I want to convert raw data to Gaussian (mean=0, std =1) using qqnorm function. What I realize though, is that for the same raw values, I get different Gaussian value. Eg:
mydata = c(2.4, 3.7, 2.1, 3, 1.6, 2.5, 2.9, 2.9 )
myquant = qqnorm(mydata)
myquant
-0.4727891 1.4342002 -0.8524950 0.8524950 -1.4342002 -0.1525060 0.1525060 0.4727891
Moreover, I have used the following code to transform data into normal one:
for (i in 1:ncol(sampledataSubGaus) ) {
sampledataSubGaus[,i] <- qqnorm( as.matrix(sampledataSub[,i]) )$x
}
where I face the same issue again. Is there an explanation for that? For your information, I have used another function called score.transform, which behaves properly.
I am not quite sure what you mean by "convert" your data to N(0,1) using qqnorm
. The qqnorm()
function returns x
, which are the normal quantiles associated with the corresponding quantiles from your data.
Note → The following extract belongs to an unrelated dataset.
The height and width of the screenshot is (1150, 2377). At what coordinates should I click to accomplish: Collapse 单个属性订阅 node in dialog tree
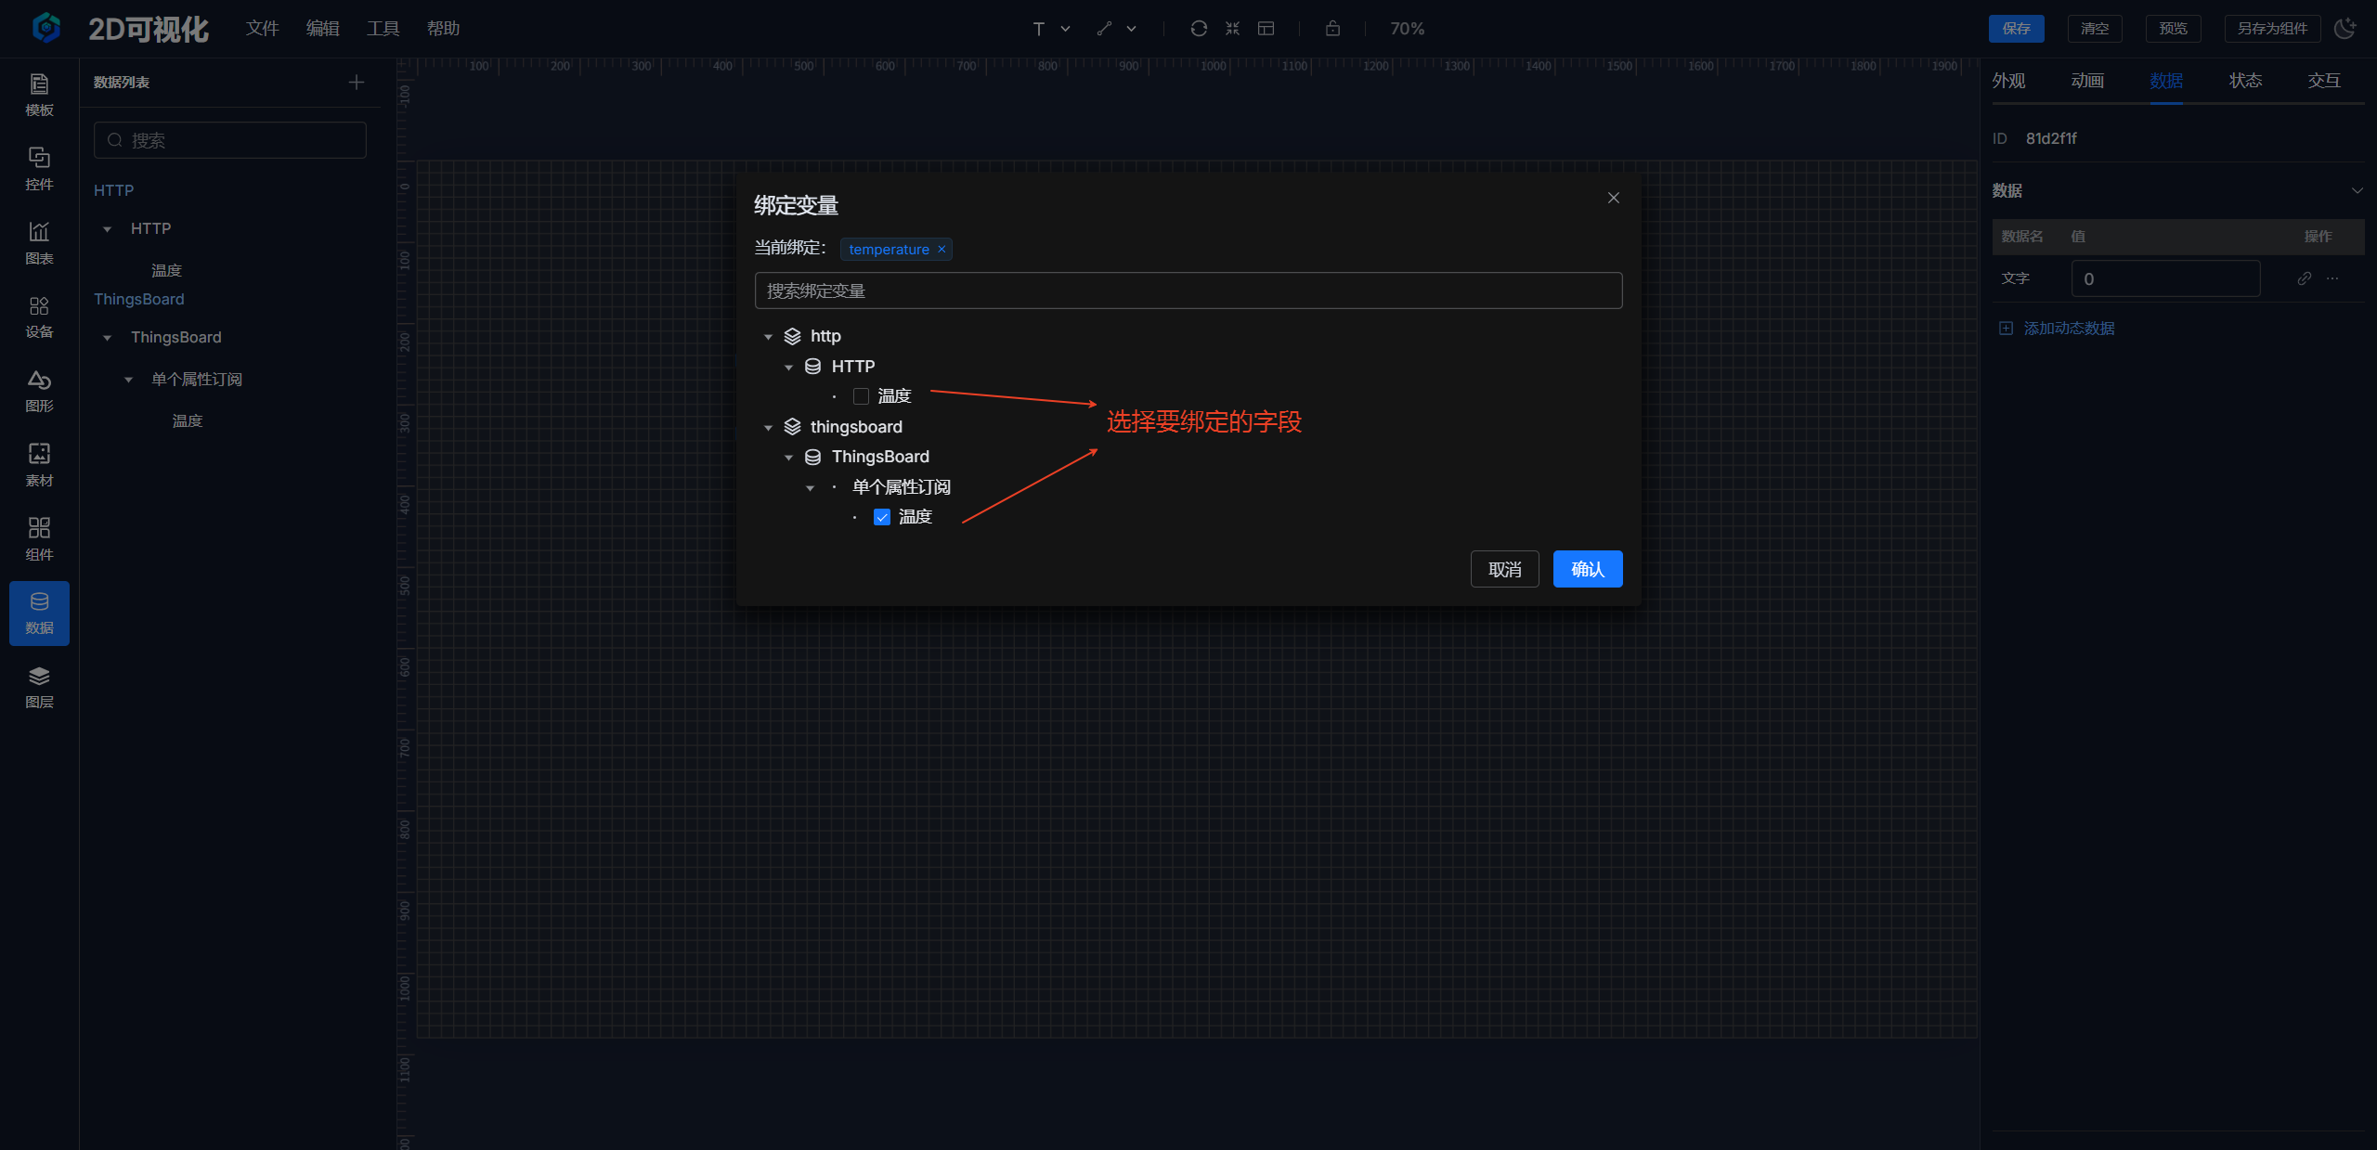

The guts of qqnorm()
are doing the following:
mydata = c(2.4,3.7,2.1,3,1.6,2.5,2.9, 2.9 )
y <- mydata
n <- length(y)
x <- qnorm(ppoints(n))[order(order(y))]
plot(x,y)
If you took a subset of these values, you would get different values of x
, because it would be using a different number of points to generate the normal quantiles (i.e., the values of ppoints(n)
would be different).
I could be wrong, but I have never heard of someone using qqnorm()
to transform data - it is a diagnostic for normality, but not a remedy. Something like a Box-Cox transformation could, under the right circumstances, help transform a skewed variable into something that had a more normal distribution.